*Page*:
Who wouldn’t want that opulent lifestyle?
But it turns out even advisors who work with average high-net-worth clients can feel envious, and unhappy. That’s the finding of a U.S. survey from Kitces Research that delved into advisors’ sense of self-worth.
“As human beings, we tend to compare ourselves to others,” says Michael Kitces, certified financial planner (CFP) and head of planning strategy at Buckingham Strategic Wealth in Washington, D.C. He is also the publisher of the popular financial planning industry blog Nerd’s Eye View on Kitces.com.
“We’re not immune to this as advisors, in being around clients, and the income and wealth that they have.”
In a world where those riding the subway guide those driving a Rolls Royce, an advisor’s self-confidence and life satisfaction can take a beating. The findings showed that while advisors tend to have a naturally high sense of self-worth, there’s a small but real pattern of decline as a client’s net worth grows.
And there’s a much steeper decline of the advisor’s positive self-image and happiness as that client’s assets exceed US$2.5-million. The report posits that as some clients move up to a higher socioeconomic sphere, their advisors may start to question whether they’re still up to the job of guiding them.
Keeping up with the Vanderbilts can take an emotional toll in other ways too. Research shows people who experience more envy also report more depression and lower self-confidence as negative self talk increases.
But ask Tom McCullough, co-founder, chairman and chief executive officer of Northwood Family Office in Toronto, which works solely with very wealthy clients, how he handles the green-eyed monster and he’s quick to point out, he doesn’t have to. Money isn’t what drives him.
“Being in our field, you can’t live that way,” he says. “This is just a different category of people. If someone has a billion dollars and if you’re oriented toward living with jealousy and lack of self-worth, you’re in the wrong business.”
Mr. McCullough says it also helps he has chosen to work with very affluent clients who are generally humble about their wealth. Many of them were entrepreneurs who built successful businesses and now need a way to navigate their new reality. They’re looking for guidance with everything from complex tax strategies to philanthropic choices.
Being happy for your clients
Tiffany Woodfield, associate portfolio manager with Swan Wealth Management at Raymond James Ltd. in Kelowna, B.C., says attitude is everything.

*Provided material*:

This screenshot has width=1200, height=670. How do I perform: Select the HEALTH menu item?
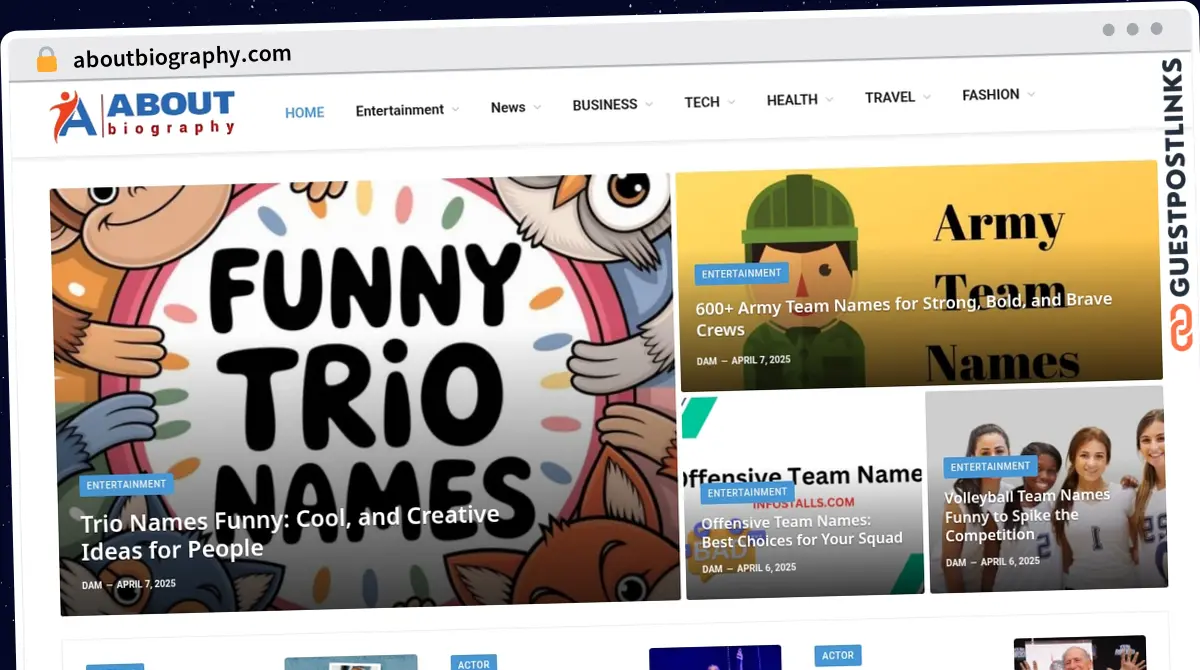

*What you will do*:
a - Rewrite the passage of the article on advisor envy that begins at the words "Who wouldn’t want" and stops after "sense of self-worth.", replacing "envious" with "jealous".
b - Answer these questions from the article on advisor envy:
(i) Above what amount of client assets does the advisor's self-image decline much more steeply?
(ii) In which city is Northwood Family Office located?
(iii) What blog does Michael Kitces publish?
c - Continue the article on advisor envy after its final sentence.

*Task answers*:
a -
Who wouldn’t want that opulent lifestyle?
But it turns out even advisors who work with average high-net-worth clients can feel jealous, and unhappy. That’s the finding of a U.S. survey from Kitces Research that delved into advisors’ sense of self-worth.

b -
(i) US$2.5-million
(ii) Toronto
(iii) Nerd's Eye View

c -
Her ultra-high-net-worth clients actually make her feel more fulfilled. She describes their plans as puzzles ready to be solved. And if she can help these clients grow or retain their wealth, that only means they can do more with it philanthropically. According to Ms. Woodfield, even buying a yacht means her clients are creating jobs for others. What’s there to feel bad about?
Besides, if the clients have dynamic personalities and big dreams, they inspire her to dream bigger too.
“I get excited when I hear somebody else has found their passion. So, if I have a client who does really well, that makes me even happier,” she says. “I find the clients that we tend to get along with best are the ones who have let go of their limiting beliefs.”
Still, Ms. Woodfield can see why some advisors might feel otherwise. She likens it to people who are more financially successful than their friends, but then pull away from them once the friends’ success surpasses their own. They can’t take it.
“It’s like the client is holding up a mirror to what they don’t have,” she says.
Reflect on your work with clients
Yet, oddly, there’s one circumstance in which advisors’ mood actually improves when comparing themselves to their wealthy clients: When clients start pulling in an astronomical income, say, over $1-million a year. The reaction makes sense, Mr. Kitces says.
“Advisors themselves tend to be very goal-oriented people who try to be fiscally prudent,” he says. “We’re kind of wired as goal-achieving machines.”
But that’s not necessarily the case for some clients when they start pulling in big money. With high income comes the temptation to spend it imprudently rather than setting goals for the future and amassing wealth with the help of their advisor. Think blowing $30,000 on a meditation retreat.
“So, a reverse-effect kicks in in which the advisor can actually sit back and say, ‘Well, I may not make as much as this person, but I’m way better with my money than they are,’” Mr. Kitces says.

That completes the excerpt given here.